All Areas > Sport > Athletics

Author: Roger Jackson, Posted: Wednesday, 29th October 2025, 09:00

Ian Newns has taken over as chairman of Stroud Athletic Club Ian Newns has taken over as chairman of Stroud Athletic Club

Ian Newns had not long completed an ultra-marathon when he spoke to The Local Answer.

The 42-year-old had taken part in the Berkeley Marathons – a race inspired by the Barkley Marathons in Tennessee in the US – and had completed 108 miles in 22 hours.

“I’m sore in all the usual places – knees, legs, hips – so I’m not feeling like running too much at the moment,” he said.

Fortunately, Newns, a keen member of Stroud and District Athletic Club, has plenty of things to keep him involved as far as running is concerned because he has recently taken over as chairman of Stroud AC from the long-serving Jim Adams.

It’s a role he’s delighted to take on and he says he’s keen to build on the great work of Adams, who will serve as his vice-chairman.

Newns certainly ticks all the boxes. He was born in Stroud, he lives in Stroud and he first joined the club when he was a pupil at Marling School.

“I trained with the club’s juniors, although I didn’t really race for them,” he said. “I used to do cross-country at school. I ran for Gloucestershire when I was 16 or 17 and competed in the English Schools Cross Country Championships in 2000.”

A certain Mo Farah also competed in that race and Newns continued: “I knew he was good even then but I didn’t know just how good.”

Four-times Olympic gold medal winner Farah continued to run and run, of course, but Newns, who works in cyber security, took a backwards step in the early noughties.

“I never stopped altogether, but in my late teens and early 20s I stopped running regularly,” he said. “I’d run on a treadmill and I used to go jogging but I didn’t really get back into running properly until I was 33.”

So what was it that rekindled his love for the sport?

“I was always flirting with it,” he said. “I ran a marathon in 2007 in three hours, 22. Then my brother-in-law Pete Smith took up running and ran the London Marathon in 2018 where he beat my time.

“I thought, ‘He’s only been running 10 minutes!’. That’s what spurred me to start training properly again.

“I’d always had my heart set on running a sub three hours marathon so I went back to Stroud Athletic Club.”

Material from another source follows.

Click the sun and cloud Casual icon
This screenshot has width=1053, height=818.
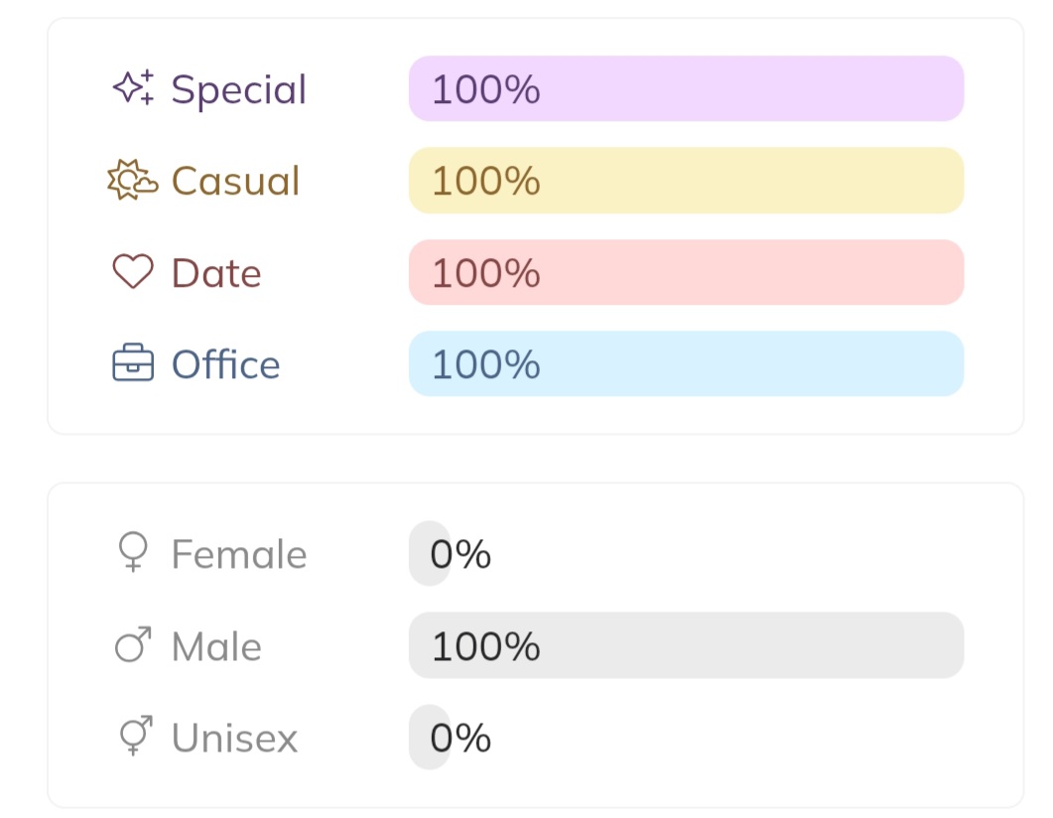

Not that everything was straightforward.

“I wanted to run the London Marathon but you have to have run a sub three hours to qualify,” Newns explained.

“I found a downhill course in the US – the Mt Charleston Marathon in Las Vegas. It’s a 6,000ft descent and I did it in two hours, 55.

He shaved two minutes off that time in the 2019 London Marathon and now has a PB of two hours, 36 minutes, three seconds for the distance which he set in Tokyo last year.

And while his time in London wasn’t his best, he has very good memories of the build-up to the race and the race itself.

“I enjoyed being back running with Stroud,” he said. “I enjoyed the camaraderie. The more you run, the quicker you get. That makes you want to run more and you get even quicker.

“We had eight runners from the club run sub three hours that day, now we’ve got eight runners at the club who can run sub 2.40.”

As you’d expect, the club means a lot to the dad-of-three, who is married to Lindsey.

Their 11-year-old daughter Rosie, a pupil at Stroud High School, is a keen runner and her dad was looking forward to watching her run at the national road relay championships in Birmingham at the time of this interview.

She was running for Stroud AC and she is one of 100 or so juniors at the club, which is made up of about 440 members.

Newns has a keen focus on the junior section, saying “it’s the future of the club”.

“I want the juniors to be able to transition into senior running,” he said.

“That’s the age we are losing too many runners. I know because it happened to me.

“I want the adults to see how well the juniors are doing and vice-versa. I want there to be mutual appreciation.

“I want the different parts of the club – the juniors, the racing side and the social side – to fuel each other.”

And there is more on his to-do list because he wants to increase the club’s membership.

“There’s no limit on numbers,” he continued. “The more runners we have the stronger we’ll be.

“As a club we have been punching above our weight and that’s something I want us to continue to do.”

Increasing the number of juniors would also help, of course, but therein lies a problem.

“We haven’t got enough coaches,” admitted Newns, who can now help coach the juniors after qualifying as an assistant coach.

“It’s a problem across all sports, there is a shortage of volunteers. We’ve got a massive waiting list which means that capable kids can’t run with us.

“The aim is to attract more volunteers so that we can give opportunities to more kids.”

Newns was one of the lucky ones who was given an opportunity back in the day and he’s reaped the benefits.

He ran a marathon in the England Age Group Masters Championships in Chester in 2022 – he clocked 2.38 – and also ran in the age group world championships in Sydney when he finished 10th, also in 2.38.

He’s run the London Marathon three times and completed 26.2 miles in New York, Chicago, Boston and Berlin as well as Tokyo.

“They are the six traditional majors,” said Newns. “Sydney has recently been added as the seventh.”

The marathon is his favourite distance, although he’s not too sure how many more he’s going to run, explaining: “My times aren’t going to get any better.”

There are plenty of other distances out there for him, of course, and he thoroughly enjoys running for Stroud in team events.

“We won the Cotswold Way Relay,” he said. “We broke the course record.”

Newns was just one part of that team and he says he is just one part of what is a very well-run club.

“I want to make sure the club stays in good shape and they are, it’s not just me, we’ve got a very good committee.”